A vendor positioned right at the entrance is North Market Poultry and Game. In addition to offering local chickens, they sell ducks from Indiana, turkeys from Miami County (Ohio) and rabbits and venison from Licking County (Ohio).
Jerry Bullock has been with the store for 16 years. "We try to keep a low carbon footprint, keep the money in the local economy and keep the land from falling into the hands of developers by making it profitable for farmers."
So Fresh And So Clean
In the case today are about a dozen whole chickens which he says will be sold by the end of the business day no problem.
The key to their success is the freshness of their birds.

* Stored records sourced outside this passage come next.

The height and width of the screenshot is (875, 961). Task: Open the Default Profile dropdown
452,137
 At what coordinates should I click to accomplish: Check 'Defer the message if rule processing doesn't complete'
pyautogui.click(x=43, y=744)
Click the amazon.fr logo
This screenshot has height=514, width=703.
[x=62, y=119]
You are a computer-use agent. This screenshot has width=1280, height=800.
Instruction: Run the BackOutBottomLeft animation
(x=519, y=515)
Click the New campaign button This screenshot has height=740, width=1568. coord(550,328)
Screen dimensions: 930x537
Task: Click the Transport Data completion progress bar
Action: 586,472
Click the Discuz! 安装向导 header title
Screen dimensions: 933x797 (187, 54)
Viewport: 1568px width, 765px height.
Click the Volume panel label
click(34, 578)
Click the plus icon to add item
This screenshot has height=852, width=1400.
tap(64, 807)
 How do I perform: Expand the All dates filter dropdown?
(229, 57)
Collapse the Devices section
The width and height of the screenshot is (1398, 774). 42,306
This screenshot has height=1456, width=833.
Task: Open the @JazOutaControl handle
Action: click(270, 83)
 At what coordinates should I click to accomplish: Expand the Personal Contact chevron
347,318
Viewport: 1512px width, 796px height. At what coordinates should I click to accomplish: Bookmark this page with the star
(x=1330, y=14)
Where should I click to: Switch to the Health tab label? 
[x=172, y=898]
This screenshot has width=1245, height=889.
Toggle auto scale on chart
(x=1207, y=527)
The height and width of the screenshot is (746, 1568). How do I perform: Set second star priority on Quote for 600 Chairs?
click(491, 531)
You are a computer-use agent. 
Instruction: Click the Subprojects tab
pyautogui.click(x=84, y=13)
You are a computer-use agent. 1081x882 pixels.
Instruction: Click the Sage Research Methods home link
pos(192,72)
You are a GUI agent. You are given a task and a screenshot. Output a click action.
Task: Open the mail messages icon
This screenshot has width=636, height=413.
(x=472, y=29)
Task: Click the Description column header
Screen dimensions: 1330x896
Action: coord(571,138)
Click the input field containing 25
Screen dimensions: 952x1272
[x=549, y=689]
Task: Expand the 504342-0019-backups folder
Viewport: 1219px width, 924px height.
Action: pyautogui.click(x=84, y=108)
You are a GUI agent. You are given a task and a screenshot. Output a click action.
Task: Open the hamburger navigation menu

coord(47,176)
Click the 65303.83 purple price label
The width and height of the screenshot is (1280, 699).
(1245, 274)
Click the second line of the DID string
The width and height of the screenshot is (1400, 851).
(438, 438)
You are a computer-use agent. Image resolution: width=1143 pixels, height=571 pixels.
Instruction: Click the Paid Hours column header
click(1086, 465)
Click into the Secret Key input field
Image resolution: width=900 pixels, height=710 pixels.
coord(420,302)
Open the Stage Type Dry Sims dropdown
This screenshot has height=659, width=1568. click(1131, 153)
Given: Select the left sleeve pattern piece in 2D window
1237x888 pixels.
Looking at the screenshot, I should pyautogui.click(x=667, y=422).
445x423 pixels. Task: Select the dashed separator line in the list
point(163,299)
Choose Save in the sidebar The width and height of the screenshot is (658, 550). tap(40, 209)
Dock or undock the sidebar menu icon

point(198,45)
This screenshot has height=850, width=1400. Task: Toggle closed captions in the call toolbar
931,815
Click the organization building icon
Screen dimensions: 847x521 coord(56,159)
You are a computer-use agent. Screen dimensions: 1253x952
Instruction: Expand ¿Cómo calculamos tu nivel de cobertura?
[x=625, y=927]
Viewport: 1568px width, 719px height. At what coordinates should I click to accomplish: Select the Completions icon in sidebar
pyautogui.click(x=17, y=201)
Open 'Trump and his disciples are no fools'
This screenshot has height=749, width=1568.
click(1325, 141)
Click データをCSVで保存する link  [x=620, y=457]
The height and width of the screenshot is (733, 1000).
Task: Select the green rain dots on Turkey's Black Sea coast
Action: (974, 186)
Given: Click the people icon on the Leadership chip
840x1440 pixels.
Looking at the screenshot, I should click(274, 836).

They source from two area chicken farmers, one who delivers on Tuesday, Thursday and Saturday and the other who delivers on Friday. "So, the chicken is days from harvest not weeks like the grocery store," he say. "In fact, it's better if they take it home and let it sit for a day or two to let it age and soften."
Hey Hey Cassoulet
Around the corner is another branch of the business, Kitchen Little, where they sell prepared food made with their local meats. It's comfort food at its finest -- Chicken and Waffles, Biscuits and Gravy and Bison Chili.
The Cassoulet is what gets most customers salivating. This traditional dish from the south of France is named after the vessel in which it's cooked. It contains white haricot beans and any variety of meats -- pork sausages, goose, duck and even lamb.
It takes Kitchen Little three days to make a full batch because they cook all the components separately. Bullock says the process of deglazing the pot to create a base from the cassoulet is especially labor-intensive -- "I think the rule is (to deglaze it) seven times."
In France, it's said that cassoulet is a way to argue because there is no one recipe. The only rules are the white beans, the stock and the big earthen pot.
That's what makes the dish so appealing for Bethia Woolf of Columbus Food Adventures. Since Kitchen Little doesn't follow strict recipes, their dishes vary from day to day.
"One day you might come in and the cassoulet is really smoky, and then another day it has a slightly different flavor profile because they vary what meats are in it," says Woolf.